Moseley said that limited funds will also stretch out procurement of the F-35 fighter, although he has not relaxed his grip on an overall target of 1,763 of the fighters.

“We used to say we would like 110 a year,” Moseley noted. “I don’t think we’re there anymore. I think we’re below 100.”

First F-35 Bases Proposed

The Air Force in October released a list of the first beddown bases for the F-35 and said that the units flying this new fighter will be a mix of active duty and associate units.

First up will be Eglin AFB, Fla., for primary maintenance and flight training. Eglin will also be the common main training base for Navy and Marine Corps F-35 pilots.
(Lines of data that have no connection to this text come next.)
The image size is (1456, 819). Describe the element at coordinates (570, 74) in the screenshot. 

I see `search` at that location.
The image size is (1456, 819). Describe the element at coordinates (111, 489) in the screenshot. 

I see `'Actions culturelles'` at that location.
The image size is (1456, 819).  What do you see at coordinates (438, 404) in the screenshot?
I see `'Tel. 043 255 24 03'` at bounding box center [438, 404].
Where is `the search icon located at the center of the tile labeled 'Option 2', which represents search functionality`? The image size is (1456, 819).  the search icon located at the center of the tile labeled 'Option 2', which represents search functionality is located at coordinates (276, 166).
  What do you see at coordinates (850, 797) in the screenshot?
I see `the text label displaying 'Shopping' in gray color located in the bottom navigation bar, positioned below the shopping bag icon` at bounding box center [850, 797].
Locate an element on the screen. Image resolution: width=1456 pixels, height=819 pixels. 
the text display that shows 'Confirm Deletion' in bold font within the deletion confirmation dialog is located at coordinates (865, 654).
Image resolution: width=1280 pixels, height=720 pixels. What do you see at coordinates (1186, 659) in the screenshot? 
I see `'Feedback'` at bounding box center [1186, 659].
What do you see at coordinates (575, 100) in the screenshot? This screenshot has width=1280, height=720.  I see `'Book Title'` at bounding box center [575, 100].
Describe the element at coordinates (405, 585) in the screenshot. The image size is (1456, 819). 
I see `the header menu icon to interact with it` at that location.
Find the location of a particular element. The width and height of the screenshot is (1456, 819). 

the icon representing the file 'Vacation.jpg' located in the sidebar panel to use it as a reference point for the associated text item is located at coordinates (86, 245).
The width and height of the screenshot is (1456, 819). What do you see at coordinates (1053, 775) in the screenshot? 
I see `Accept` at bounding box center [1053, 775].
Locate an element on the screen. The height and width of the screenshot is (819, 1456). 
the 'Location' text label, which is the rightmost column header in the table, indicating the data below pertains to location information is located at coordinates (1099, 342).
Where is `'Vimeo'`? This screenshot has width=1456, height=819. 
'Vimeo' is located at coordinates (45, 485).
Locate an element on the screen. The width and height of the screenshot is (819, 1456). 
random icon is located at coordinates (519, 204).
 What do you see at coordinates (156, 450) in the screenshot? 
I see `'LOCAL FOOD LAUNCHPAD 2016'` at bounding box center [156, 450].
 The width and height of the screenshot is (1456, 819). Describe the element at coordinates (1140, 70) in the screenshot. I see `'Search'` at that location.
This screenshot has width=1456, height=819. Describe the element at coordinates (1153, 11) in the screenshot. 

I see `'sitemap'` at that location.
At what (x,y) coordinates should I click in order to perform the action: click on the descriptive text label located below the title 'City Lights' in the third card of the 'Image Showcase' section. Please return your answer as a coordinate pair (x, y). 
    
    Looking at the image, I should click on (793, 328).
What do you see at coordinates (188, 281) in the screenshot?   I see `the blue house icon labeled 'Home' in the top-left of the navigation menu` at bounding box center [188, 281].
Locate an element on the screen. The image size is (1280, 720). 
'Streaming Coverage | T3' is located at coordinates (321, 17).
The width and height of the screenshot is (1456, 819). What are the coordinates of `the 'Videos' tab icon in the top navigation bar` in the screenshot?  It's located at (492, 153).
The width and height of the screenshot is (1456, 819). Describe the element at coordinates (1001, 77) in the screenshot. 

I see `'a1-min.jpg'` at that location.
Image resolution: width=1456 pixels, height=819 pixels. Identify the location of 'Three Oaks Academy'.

Nellis AFB, Nev., will get the fighter for tactics development. Edwards AFB, Calif., will be the primary flight-test base. The first operational bases will be Hill AFB, Utah, and Kadena AB, Japan, followed by Shaw AFB, S.C., and nearby McEntire ANGB, S.C.

Both the South Carolina and Utah locations will combine active duty and reserve component personnel.

The aircraft are expected to begin arriving in 2009, with planned deliveries scheduled to run beyond 2025. All base selections are contingent on the successful introduction of the F-35 into service and on passing environmental impact evaluations.

USAF Records Safest Year Ever

The Air Force has just wrapped up its safest year since it was founded in 1947.

In Fiscal 2006, there were 19 Class A mishaps—those resulting in a fatality or more than $1 million in damage—down from 32 the previous year; among those, eight aircraft were destroyed vs. 11 in FY05. One airman died in a flying accident in the last fiscal year, while 14 were lost in the previous fiscal year.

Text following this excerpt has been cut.